Work request: Copy each record below without changing a single word.

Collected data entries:
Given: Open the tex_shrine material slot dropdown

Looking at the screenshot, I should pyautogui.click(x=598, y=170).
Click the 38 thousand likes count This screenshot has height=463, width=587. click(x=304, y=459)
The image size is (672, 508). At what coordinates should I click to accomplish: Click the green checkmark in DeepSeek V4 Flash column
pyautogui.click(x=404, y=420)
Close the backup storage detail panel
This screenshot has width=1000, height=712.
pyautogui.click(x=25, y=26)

Task answer:
Given: Open the tex_shrine material slot dropdown

Looking at the screenshot, I should pyautogui.click(x=598, y=170).
Click the 38 thousand likes count This screenshot has height=463, width=587. click(x=304, y=459)
The image size is (672, 508). At what coordinates should I click to accomplish: Click the green checkmark in DeepSeek V4 Flash column
pyautogui.click(x=404, y=420)
Close the backup storage detail panel
This screenshot has width=1000, height=712.
pyautogui.click(x=25, y=26)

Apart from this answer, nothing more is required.